George Will is not a Thirder. He writes that, with his anti-immigrant appeals, Trump wishes to "turn America into a police state in order to facilitate ethnic cleansing." Yikes.

Charles Krauthammer is not a Thirder. He calls Carson's assertion that a Muslim should not be president not only contrary to the First Amendment but "morally outrageous."

          Article VI of the Constitution says: "…but no religious test shall ever be required as a qualification to any office or public trust under the United States."  This matters not to Thirders.

All of this is to point out the mathematical truth that these candidates' popularity is based on the heartbeat of a fringe of America's fringe.

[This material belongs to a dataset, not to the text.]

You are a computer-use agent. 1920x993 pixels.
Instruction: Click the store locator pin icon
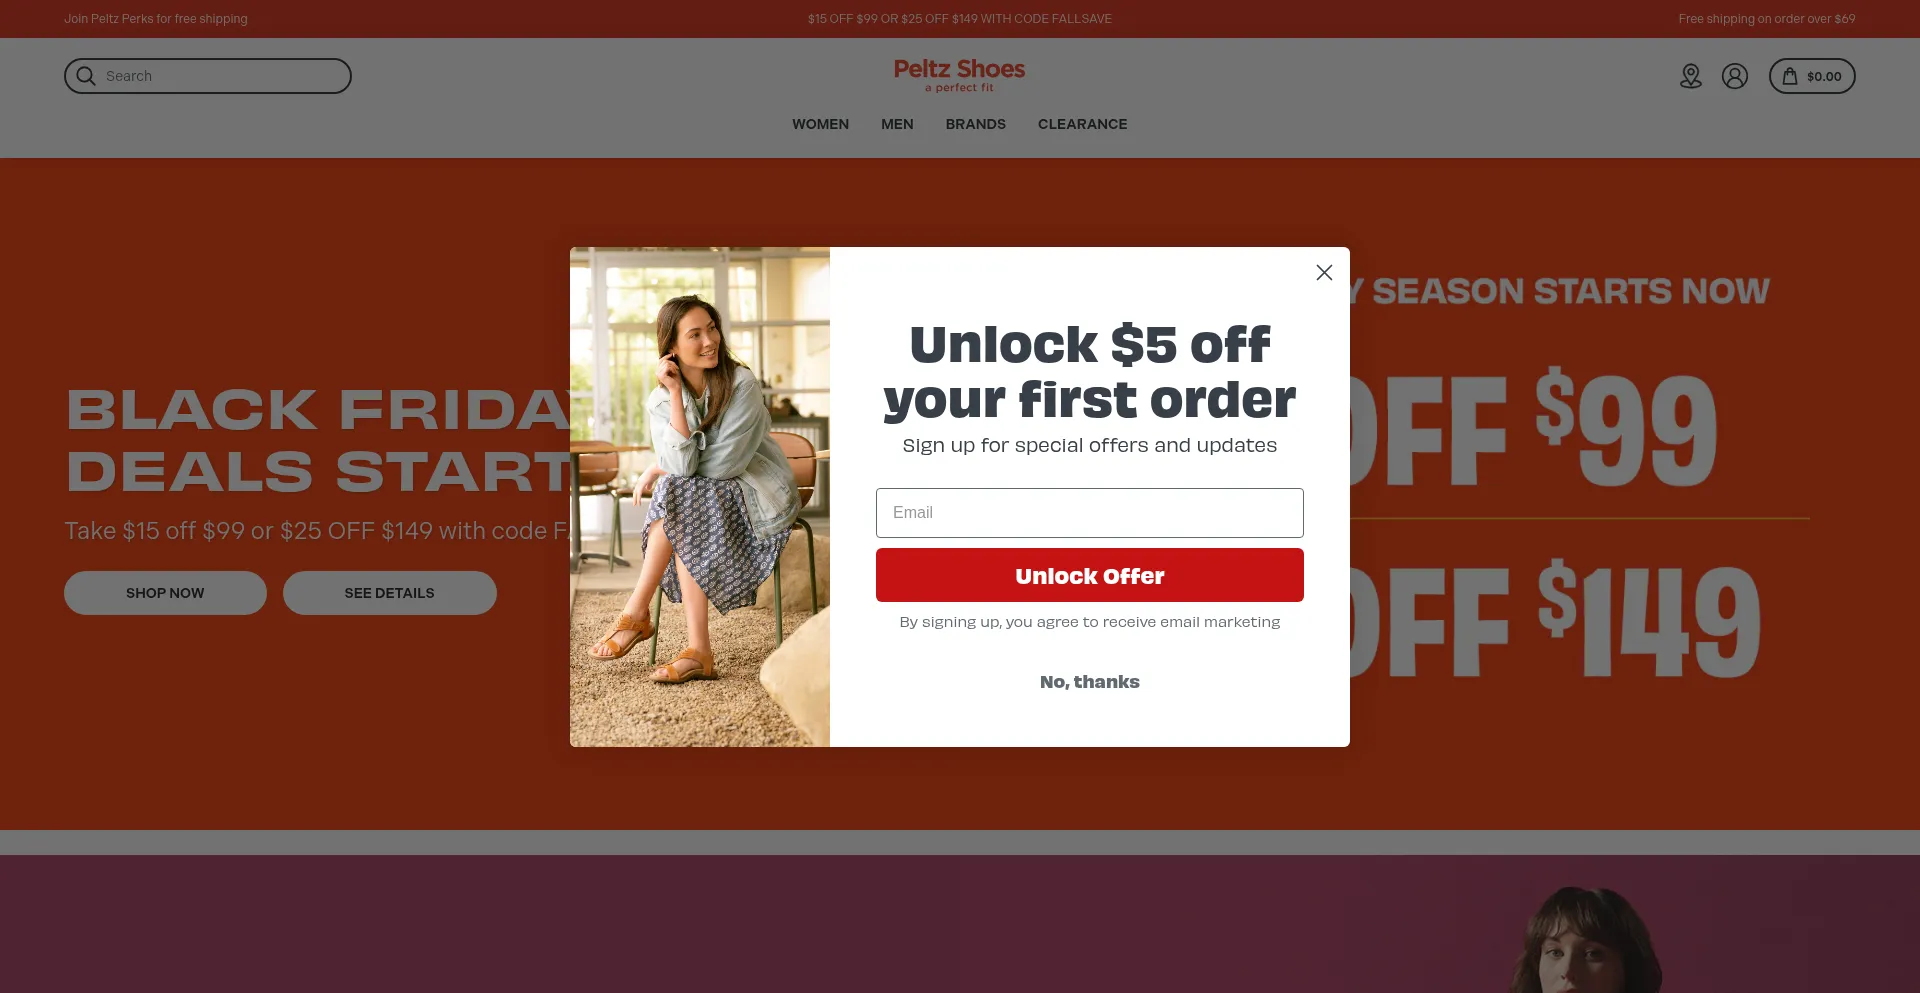tap(1691, 76)
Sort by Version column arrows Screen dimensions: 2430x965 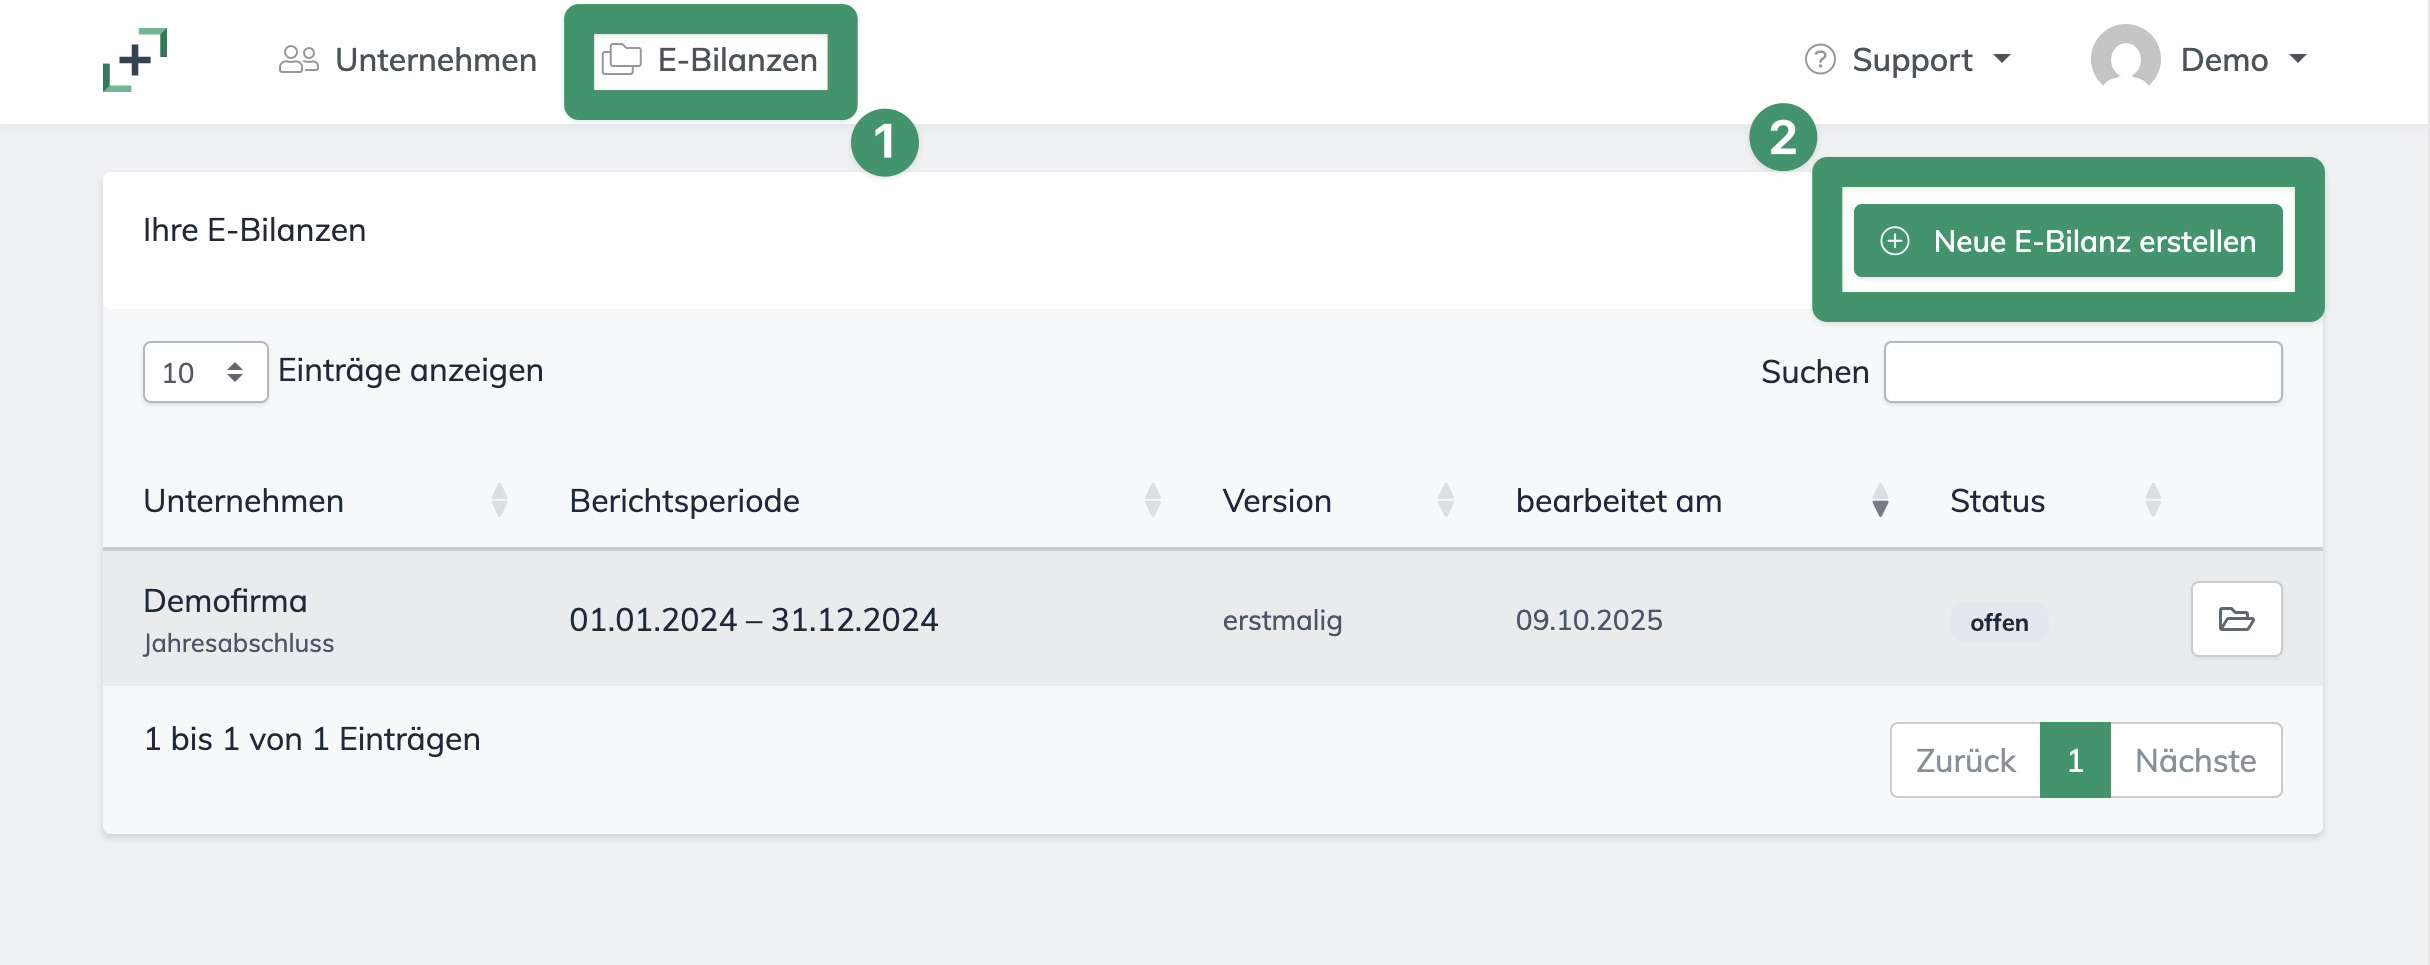[x=1446, y=500]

Let's do the Thirder math: If we assume, as polls show, that Republicans and those who lean that way are about 45 percent of voters, and if Trump and Carson are supported by roughly 20 percent of them apiece (new CNN poll), that means that they are supported by 9 percent apiece of all of us. If 11 percent of Republicans fall for Carly Fiorina's increasingly fact-challenged claims, that's about 5 percent of us. If Cruz is supported by 5 percent of Republicans, that represents 2.25 percent of us.

Is Marco Rubio a Thirder? He made quite a play the other day. He implied that women get abortions for a piece of the profit alleged to Planned Parenthood from the sale of fetal tissue. That claim — illegal profiteering — is one that rafts of investigations and investigators have failed to prove.

Let's say such irresponsible claims are a reason why Rubio now has 11 percent support among Republicans (having gained Thirder street cred). That's, once again, 5 percent of us.

Add the cumulative support of Trump, Carson, Fiorina, Rubio and Cruz, and you've got – what did I say? – just about one third of Americans, spectacularly resistant to anything approaching reality, and ready to vote that way.